Connected to localhost.
Escape character is '^]'.
GET / HTTP/1.0
Connection: Keep-Alive

HTTP/1.1 404 Not Found
Date: Tue, 29 Dec 2015 17:16:36 GMT
Server: Apache
Content-Length: 257
Keep-Alive: timeout=5, max=100
Connection: Keep-Alive
Content-Type: text/html; charset=iso-8859-1

<!DOCTYPE HTML PUBLIC "-//IETF//DTD HTML 2.0//EN">
<html><head>
<title>404 Not Found</title>
</head><body>
<h1>Not Found</h1>
<p>The requested URL / was not found on this server.</p>
<hr> <address>Apache Server at 127.0.0.1 Port 80</address>
</body></html>
Connection closed by foreign host.

real    0m5.377s
user    0m0.000s
sys     0m0.007s

This time around, the connection times out in just five seconds. Given an Apache idle timeout and ELB timeout of 60 seconds, this leaves chunks of 55 seconds available for a 504 to be generated.
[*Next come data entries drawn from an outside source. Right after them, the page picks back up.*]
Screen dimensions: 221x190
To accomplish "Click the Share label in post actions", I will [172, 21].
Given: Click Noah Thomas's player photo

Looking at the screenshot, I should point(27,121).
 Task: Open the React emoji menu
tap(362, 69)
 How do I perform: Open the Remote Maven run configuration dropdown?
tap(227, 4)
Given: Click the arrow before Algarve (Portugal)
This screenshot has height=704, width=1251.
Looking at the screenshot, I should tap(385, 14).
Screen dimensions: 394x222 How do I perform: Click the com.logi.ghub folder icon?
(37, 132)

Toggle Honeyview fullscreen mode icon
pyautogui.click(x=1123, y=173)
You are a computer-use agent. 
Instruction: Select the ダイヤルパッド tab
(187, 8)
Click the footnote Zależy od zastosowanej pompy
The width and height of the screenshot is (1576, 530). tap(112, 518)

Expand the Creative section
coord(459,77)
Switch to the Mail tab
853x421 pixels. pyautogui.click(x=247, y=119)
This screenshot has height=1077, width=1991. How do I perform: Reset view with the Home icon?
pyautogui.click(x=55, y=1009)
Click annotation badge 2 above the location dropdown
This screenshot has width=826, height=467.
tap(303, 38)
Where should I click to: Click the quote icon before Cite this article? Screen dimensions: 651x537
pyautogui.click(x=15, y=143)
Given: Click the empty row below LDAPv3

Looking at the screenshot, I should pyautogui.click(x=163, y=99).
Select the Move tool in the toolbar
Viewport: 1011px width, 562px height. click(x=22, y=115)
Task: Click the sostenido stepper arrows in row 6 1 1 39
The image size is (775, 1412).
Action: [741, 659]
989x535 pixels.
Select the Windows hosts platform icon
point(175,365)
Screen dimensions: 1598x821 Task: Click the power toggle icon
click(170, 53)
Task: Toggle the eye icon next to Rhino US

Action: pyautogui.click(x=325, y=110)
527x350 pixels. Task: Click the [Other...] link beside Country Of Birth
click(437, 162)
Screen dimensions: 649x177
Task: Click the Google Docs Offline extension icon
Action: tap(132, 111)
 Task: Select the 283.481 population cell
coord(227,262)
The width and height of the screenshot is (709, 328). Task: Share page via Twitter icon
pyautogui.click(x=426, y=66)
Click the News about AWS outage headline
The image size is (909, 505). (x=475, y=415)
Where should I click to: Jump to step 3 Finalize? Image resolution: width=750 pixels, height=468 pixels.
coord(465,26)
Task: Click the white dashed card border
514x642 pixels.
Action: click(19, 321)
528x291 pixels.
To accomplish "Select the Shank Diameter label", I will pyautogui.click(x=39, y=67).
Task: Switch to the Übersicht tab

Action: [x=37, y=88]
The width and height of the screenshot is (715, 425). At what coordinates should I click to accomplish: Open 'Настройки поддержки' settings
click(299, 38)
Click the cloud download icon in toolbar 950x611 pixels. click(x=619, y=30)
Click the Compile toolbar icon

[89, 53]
Adjutsing the KeepAliveTimeout configuration parameter in httpd.conf> will adjust this:

#
# KeepAliveTimeout: Number of seconds to wait for the next request from the
# same client on the same connection.
#
KeepAliveTimeout 5

Conclusion

In short, an ELB’s connection timeout must be set lower than both the application’s idle and keepalive timeouts to prevent spurious 504s from being generated.

In the above example, it’s tempting to simply set the ELB’s connection timeout to four seconds. This will have the unintended side effect of mitigating some of the performance gains acheived by keepalives, as connections now will not be valid as long as they could be otherwise. With proper monitoring, it’s straightforward to determine an application’s top-percentile response times, and tailor timeouts to this, ensuring that both keepalives and timeouts are utilized effectively. The community Chef cookbook for Apache exposes this as two parameters, making this trivial to set on a per-application basis:

default['apache']['timeout'] = 60
default['apache']['keepalivetimeout'] = 15

Also keep in mind that these timeouts are an expression of an application’s non-functional requirements. Should the application enforce a fifteen-second SLA, these timeouts should be set to fifteen seconds. Likewise, should the requirements change (say to five seconds), the implementation of the timeouts should change to five seconds as well.